= Simeon Kayyara =

Simeon Kayyara, also spelled Shimon Kiara (Hebrew: שמעון קיירא), was a Jewish-Babylonian halakhist of the first half of the 8th century. Although he lived during the Geonic period, he was never officially appointed as a Gaon, and therefore does not bear the title "Gaon".

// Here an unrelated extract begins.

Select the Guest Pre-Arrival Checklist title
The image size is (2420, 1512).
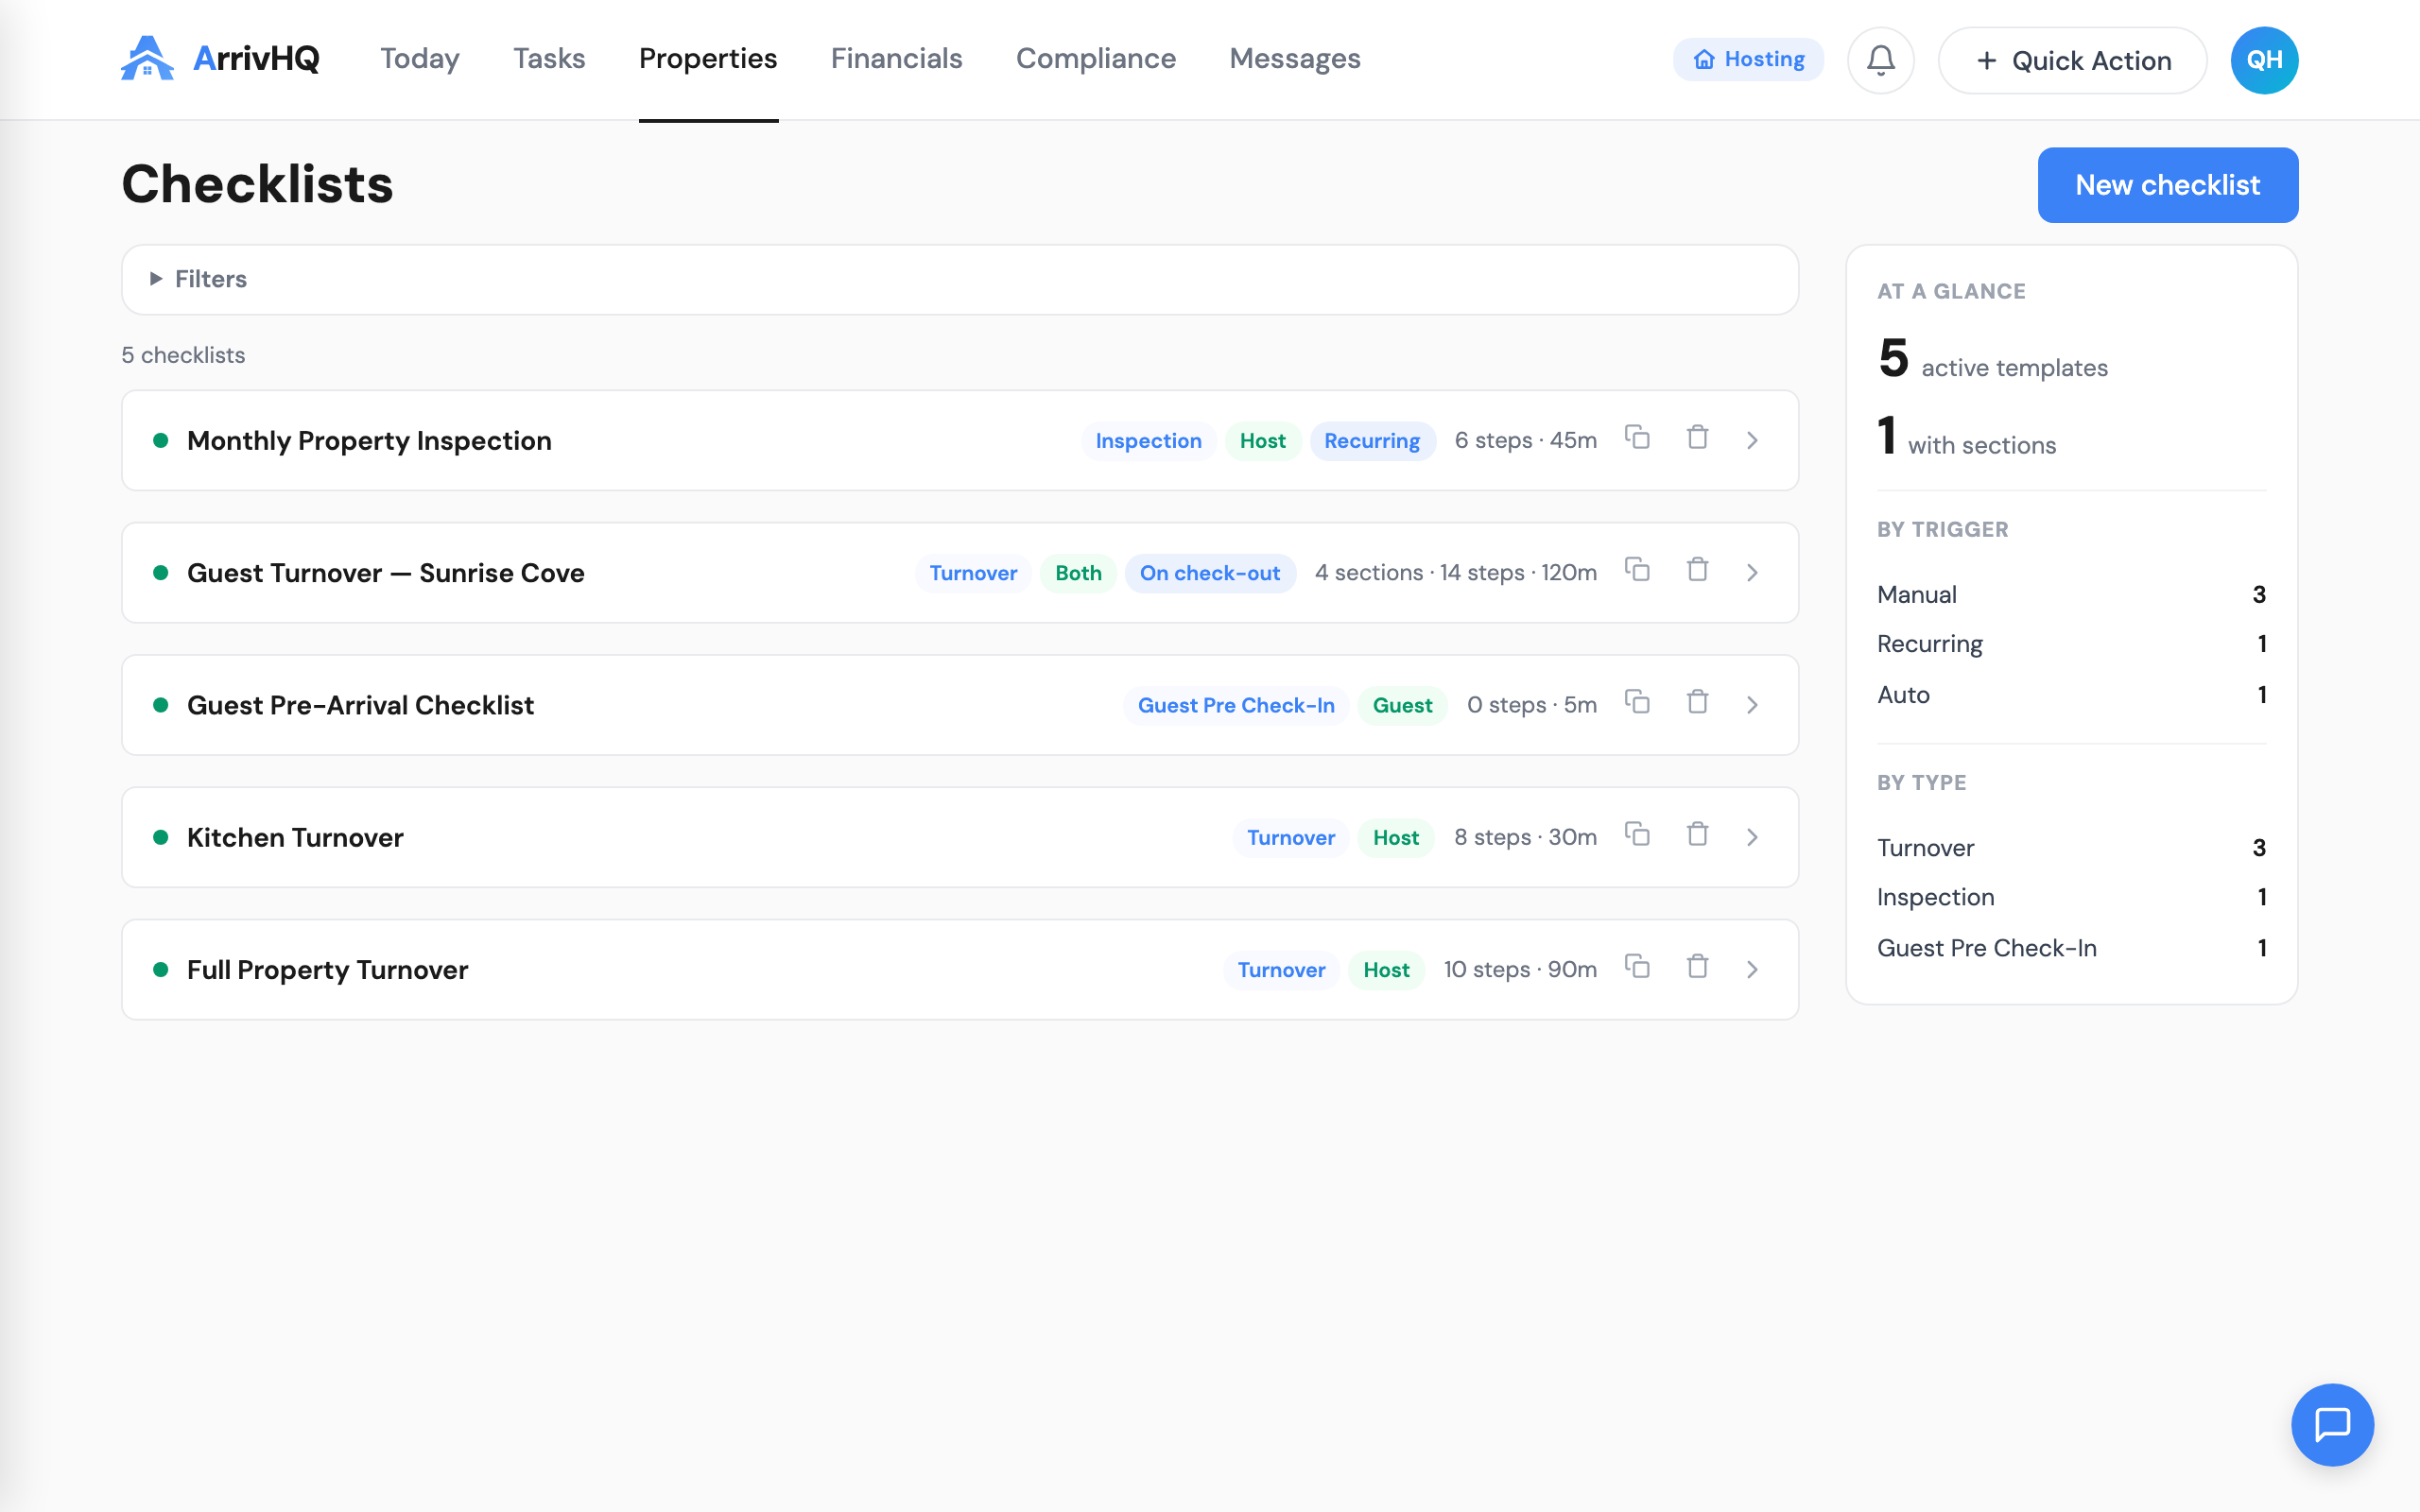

Rabbinic sources often refer to Kayyara as Bahag, an abbreviation of Ba'al Halakhot Gedolot ("author of the Halakhot Gedolot"), after his most important work.

==Name==
The early identification of his surname with "Qahirah," the Arabic name of Cairo (founded 980), was shown by Solomon Judah Loeb Rapoport to be impossible. Neubauer's suggestion of its identification with Qayyar in Mesopotamia is equally untenable. It is now assumed that "Kayyara" is derived from a common noun, and, like the Syro-Arabic "qayyar," originally denoted a dealer in pitch or wax.

== Halakhot Gedolot ==

According to both medieval authorities like Geonim Sherira and Hai ben Sherira, and modern scholars like Abraham Epstein, Kayyara is the author of Halachot Gedolot (הלכות גדולות), a work on Jewish law dating from the Geonic period. However, others have attributed the work to Yehudai Gaon.